Ifirst thought of writing about Oscar Wilde when I discovered that hardly any of the Oxford students who asked to study him with me realized that he was Irish.footnote Since Wilde himself realized this only fitfully, this is hardly a grievous crime, though it might be said to be evidence of one. English students of literature would know of course that Yeats and Joyce were Irish, and probably—thinking of those tasty babies of A Modest Proposal—Jonathan Swift; but it is more doubtful that they could name the nationality of Sterne, Sheridan, Goldsmith and Burke, and they might even hesitate over Bernard Shaw. British cultural imperialism has long annexed these gifted offshore islanders to its own literary canon, and of course Wilde himself was in many ways glad enough to be recruited. Yet several of the characteristics which make him appear most typically upper-class English—the scorn for bourgeois normality, the flamboyant selfdisplay, the verbal brio and iconoclasm—are also, interestingly enough, where one might claim he is most distinctively Irish; and pondering this odd paradox was one point of origin of this play.

Another such point was my sense of how astonishingly Wilde’s work prefigures the insights of contemporary cultural theory. Or perhaps it would be more accurate to say that such theory, for all its excited air of novelty, represents in some ways little advance on the fin-de-siècle. Language as self-referential, truth as a convenient fiction, the human subject as contradictory and ‘deconstructed’, criticism as a form of ‘creative’ writing, the body and its pleasures pitted against a pharisaical ideology: in these and several other ways, Oscar Wilde looms up for us more and more as the Irish Roland Barthes. The parallel is not fortuitous: somewhere behind Wilde, as somewhere behind modern literary theory, lurks the gigantic shadow of Friedrich Nietzsche. But for me personally this was more than just an intriguing intellectual conjuncture.
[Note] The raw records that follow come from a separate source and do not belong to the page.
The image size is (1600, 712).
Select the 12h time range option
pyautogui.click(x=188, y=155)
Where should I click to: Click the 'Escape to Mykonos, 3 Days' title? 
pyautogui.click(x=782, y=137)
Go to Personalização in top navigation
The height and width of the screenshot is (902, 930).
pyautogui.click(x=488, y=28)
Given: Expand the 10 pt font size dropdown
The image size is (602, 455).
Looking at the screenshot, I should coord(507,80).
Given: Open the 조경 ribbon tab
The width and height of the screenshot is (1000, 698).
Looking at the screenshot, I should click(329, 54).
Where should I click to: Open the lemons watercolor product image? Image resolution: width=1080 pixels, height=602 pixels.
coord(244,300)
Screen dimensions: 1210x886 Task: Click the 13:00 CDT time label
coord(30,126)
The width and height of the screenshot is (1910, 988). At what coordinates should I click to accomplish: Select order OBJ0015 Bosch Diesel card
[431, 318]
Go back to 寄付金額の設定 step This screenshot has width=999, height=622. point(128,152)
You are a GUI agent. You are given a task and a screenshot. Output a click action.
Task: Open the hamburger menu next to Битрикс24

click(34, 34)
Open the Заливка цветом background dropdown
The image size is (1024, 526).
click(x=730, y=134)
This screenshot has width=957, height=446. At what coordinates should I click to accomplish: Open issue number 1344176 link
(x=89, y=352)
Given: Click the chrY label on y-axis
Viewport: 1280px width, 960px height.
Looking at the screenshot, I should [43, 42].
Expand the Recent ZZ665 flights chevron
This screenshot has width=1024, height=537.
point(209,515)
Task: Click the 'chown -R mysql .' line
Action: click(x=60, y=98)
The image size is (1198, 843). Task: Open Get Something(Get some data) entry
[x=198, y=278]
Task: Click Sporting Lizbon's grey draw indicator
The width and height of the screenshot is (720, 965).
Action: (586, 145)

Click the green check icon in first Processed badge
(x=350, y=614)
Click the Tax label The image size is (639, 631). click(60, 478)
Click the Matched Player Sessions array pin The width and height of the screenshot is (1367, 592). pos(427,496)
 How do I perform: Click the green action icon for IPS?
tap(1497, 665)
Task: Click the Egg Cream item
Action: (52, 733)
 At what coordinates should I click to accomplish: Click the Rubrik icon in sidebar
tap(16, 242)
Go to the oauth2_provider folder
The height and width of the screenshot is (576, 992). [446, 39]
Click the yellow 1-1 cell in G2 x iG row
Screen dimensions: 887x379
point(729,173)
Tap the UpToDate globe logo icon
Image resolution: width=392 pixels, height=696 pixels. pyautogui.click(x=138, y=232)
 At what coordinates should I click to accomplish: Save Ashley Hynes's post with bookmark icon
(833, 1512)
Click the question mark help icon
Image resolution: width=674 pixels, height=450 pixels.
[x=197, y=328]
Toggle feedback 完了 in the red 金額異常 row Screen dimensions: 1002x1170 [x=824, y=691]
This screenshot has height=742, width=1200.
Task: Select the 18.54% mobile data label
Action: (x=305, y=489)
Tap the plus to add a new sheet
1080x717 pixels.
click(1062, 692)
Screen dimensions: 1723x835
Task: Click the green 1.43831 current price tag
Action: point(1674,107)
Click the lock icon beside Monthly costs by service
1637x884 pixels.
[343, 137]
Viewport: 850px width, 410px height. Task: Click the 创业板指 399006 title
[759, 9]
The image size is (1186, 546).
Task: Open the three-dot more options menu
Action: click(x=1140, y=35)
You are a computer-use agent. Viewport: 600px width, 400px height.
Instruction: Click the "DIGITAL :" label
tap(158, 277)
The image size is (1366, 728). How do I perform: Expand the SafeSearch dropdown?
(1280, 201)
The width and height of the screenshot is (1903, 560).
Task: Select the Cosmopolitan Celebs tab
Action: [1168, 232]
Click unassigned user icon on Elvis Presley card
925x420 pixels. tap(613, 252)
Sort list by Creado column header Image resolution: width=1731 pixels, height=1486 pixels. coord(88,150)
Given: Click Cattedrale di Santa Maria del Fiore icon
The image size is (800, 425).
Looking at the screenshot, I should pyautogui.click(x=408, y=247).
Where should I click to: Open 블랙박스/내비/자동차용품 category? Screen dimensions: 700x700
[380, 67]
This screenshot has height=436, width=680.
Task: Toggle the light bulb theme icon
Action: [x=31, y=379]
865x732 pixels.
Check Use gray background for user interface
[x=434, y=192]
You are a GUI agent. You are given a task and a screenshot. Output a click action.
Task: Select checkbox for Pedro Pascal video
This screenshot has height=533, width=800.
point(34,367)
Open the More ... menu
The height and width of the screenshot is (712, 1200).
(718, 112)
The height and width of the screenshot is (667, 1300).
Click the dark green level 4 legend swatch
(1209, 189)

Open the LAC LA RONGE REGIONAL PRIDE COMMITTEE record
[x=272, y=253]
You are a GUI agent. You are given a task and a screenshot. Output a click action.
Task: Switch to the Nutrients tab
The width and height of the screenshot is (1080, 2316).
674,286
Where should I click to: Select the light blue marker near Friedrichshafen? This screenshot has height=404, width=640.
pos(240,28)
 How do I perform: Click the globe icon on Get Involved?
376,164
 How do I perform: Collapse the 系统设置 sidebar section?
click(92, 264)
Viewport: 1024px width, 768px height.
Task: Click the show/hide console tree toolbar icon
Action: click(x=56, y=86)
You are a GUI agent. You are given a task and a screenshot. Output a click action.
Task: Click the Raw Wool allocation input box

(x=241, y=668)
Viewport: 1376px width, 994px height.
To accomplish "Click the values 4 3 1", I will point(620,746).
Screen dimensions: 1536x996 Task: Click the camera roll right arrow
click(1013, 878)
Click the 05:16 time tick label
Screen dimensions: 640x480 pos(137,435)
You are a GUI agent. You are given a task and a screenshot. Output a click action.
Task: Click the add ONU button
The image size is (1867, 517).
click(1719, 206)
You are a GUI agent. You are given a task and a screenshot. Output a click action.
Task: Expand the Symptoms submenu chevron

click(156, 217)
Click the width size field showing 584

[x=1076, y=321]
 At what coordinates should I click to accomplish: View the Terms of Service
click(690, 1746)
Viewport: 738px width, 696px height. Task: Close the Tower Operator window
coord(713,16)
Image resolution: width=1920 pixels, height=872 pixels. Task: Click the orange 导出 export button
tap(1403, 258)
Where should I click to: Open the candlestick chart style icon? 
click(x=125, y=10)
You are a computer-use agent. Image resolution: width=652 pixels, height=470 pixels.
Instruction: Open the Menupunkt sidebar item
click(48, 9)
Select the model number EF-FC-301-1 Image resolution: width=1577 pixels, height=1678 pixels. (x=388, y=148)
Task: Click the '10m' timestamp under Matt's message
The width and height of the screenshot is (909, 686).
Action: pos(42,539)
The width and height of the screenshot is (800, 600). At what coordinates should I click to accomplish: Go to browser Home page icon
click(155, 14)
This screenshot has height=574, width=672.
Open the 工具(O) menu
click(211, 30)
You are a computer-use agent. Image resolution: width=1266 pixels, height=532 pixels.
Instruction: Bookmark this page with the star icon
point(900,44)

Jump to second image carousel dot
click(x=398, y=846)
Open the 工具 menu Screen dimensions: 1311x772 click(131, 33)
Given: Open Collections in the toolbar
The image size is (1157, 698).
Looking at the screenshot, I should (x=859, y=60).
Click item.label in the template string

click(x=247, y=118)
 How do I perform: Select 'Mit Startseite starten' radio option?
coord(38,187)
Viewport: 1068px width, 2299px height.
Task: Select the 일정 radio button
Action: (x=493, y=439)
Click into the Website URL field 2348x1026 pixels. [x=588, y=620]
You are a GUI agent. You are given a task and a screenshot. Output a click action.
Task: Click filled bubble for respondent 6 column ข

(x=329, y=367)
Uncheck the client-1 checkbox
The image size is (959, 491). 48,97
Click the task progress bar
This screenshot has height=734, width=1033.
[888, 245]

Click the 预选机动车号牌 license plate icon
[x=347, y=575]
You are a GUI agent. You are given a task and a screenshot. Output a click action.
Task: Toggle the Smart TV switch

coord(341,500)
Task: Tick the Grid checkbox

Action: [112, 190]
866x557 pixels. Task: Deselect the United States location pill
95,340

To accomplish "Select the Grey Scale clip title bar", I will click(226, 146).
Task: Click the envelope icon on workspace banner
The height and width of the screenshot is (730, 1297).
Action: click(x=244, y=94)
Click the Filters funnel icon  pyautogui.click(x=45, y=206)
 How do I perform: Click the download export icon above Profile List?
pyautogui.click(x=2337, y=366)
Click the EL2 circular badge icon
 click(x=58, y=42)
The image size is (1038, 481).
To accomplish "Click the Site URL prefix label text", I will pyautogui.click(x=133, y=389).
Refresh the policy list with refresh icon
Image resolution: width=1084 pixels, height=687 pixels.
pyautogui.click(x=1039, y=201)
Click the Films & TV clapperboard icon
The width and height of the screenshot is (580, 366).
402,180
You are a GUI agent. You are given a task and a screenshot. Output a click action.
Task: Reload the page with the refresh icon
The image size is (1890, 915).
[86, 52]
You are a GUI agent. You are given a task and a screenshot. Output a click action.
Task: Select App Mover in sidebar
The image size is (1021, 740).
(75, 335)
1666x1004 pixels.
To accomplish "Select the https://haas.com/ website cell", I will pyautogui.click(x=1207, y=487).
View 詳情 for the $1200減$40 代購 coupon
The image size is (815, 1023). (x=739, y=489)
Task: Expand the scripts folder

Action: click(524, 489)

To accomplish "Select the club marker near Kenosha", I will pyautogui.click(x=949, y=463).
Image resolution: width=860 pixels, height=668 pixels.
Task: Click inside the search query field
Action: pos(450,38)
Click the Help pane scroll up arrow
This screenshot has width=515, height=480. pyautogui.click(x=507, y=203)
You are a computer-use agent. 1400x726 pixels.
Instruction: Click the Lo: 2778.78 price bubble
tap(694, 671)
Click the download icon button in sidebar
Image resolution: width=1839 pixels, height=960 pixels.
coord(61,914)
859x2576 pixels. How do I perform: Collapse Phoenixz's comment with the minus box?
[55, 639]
I have been professionally engaged with radical cultural theory for some years; but during part of that time I have also been struggling to make sense of my own ambiguous, contradictory identity, as one of Irish working-class provenance now teaching in the very belly of the beast at Oxford. In the end, this combination of factors proved irresistible. Writing about the Irish Oxfordian socialist protodeconstructionist Oscar Wilde came after a time to feel more like a necessity than a possibility; and the only problem then was to find an appropriate form. I flirted briefly with the idea of a long critical essay, then decided that it would have to be a play. As Wilde had hi-jacked the artistic forms of the English for his own devious ends, so I would try to turn his own dramatic parodies back on himself, finding some way of reinventing him without, as far as possible, actually quoting him.